# i got banned from fantasyfeeder



## exile in thighville (Jan 29, 2009)

it was pretty awesome. "account suspended until 01-15-19"

made a new account in five minutes.


----------



## Mercedes (Jan 29, 2009)

Did they give you a reason why you got banned?


----------



## Blackjack (Jan 29, 2009)

Considering the level of dipshittery that I often see there, I'd think it'd have to be something wicked heinous.


----------



## stan_der_man (Jan 29, 2009)

Blackjack said:


> Considering the level of dipshittery that I often see there, I'd think it'd have to be something wicked serious.



Hats off to you Mr. Thighville... :bow: Like Blackjack said, it must have been quite spectacular what you did... Despite all the shit I've caused myself, I have yet to get banned. You got me beat for sure.


----------



## BothGunsBlazing (Jan 29, 2009)

exile in thighville said:


> it was pretty awesome. "account suspended until 01-15-19"



the best part about fantasy feeder is that you could suspend most members of the site until 1-15-19 and they still wouldn't be 18 years old by reactivation time.


----------



## exile in thighville (Jan 29, 2009)

-=-=-=-=-

* The request: In the forum thread about the ban, how long did exile in thighville say it took to make a new account?

* Information provided:
-=-=-=-=-

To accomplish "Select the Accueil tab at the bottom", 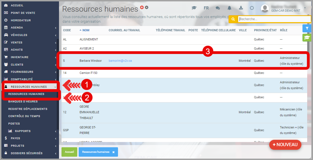I will (69, 152).
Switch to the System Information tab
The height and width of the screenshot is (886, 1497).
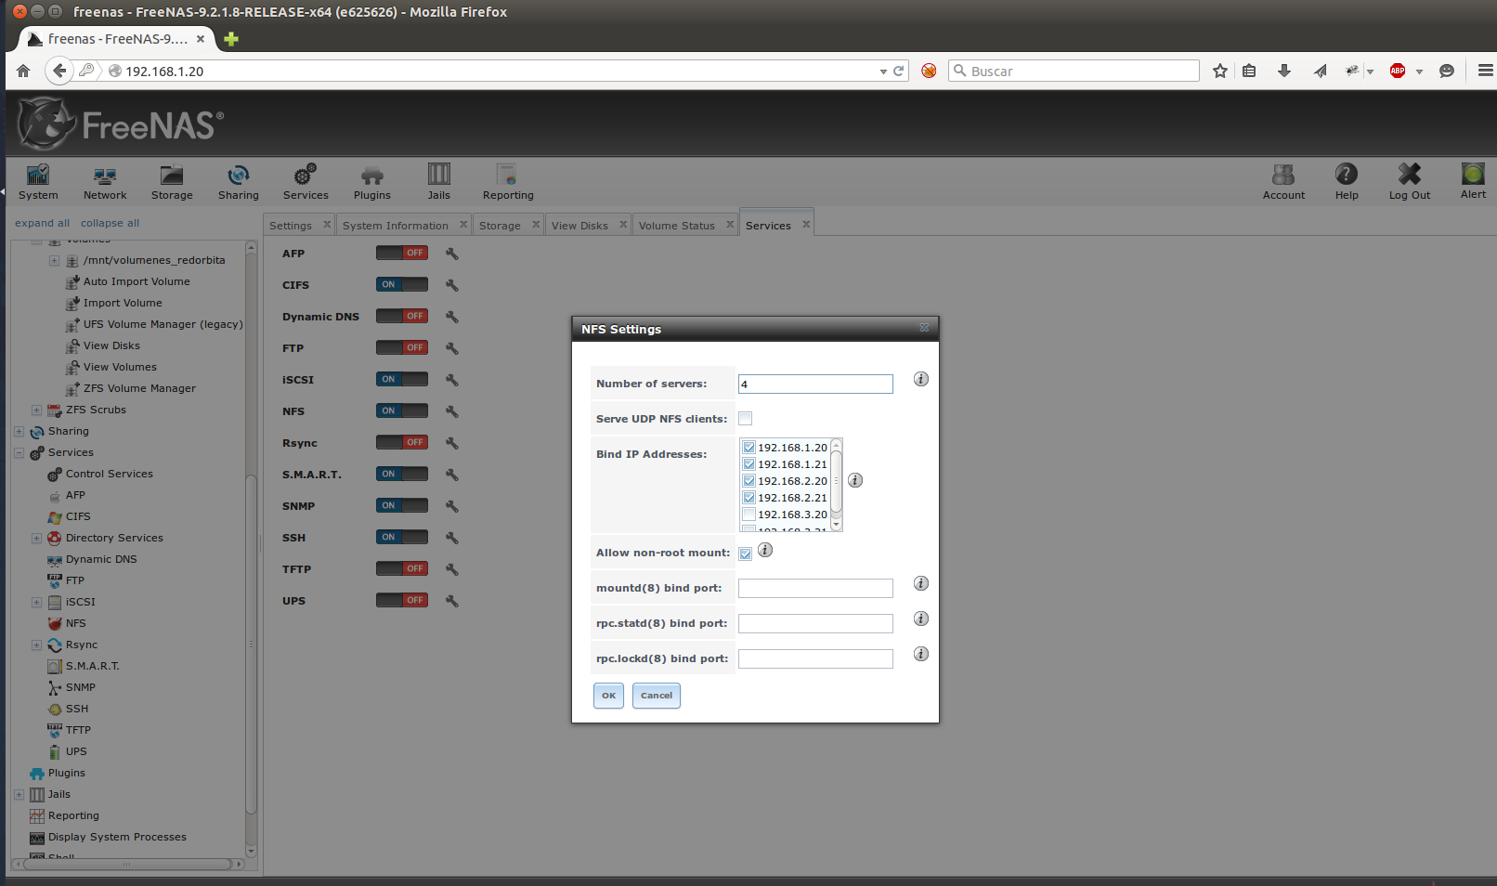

-=-=-=-=-

* Expected answer: Five minutes.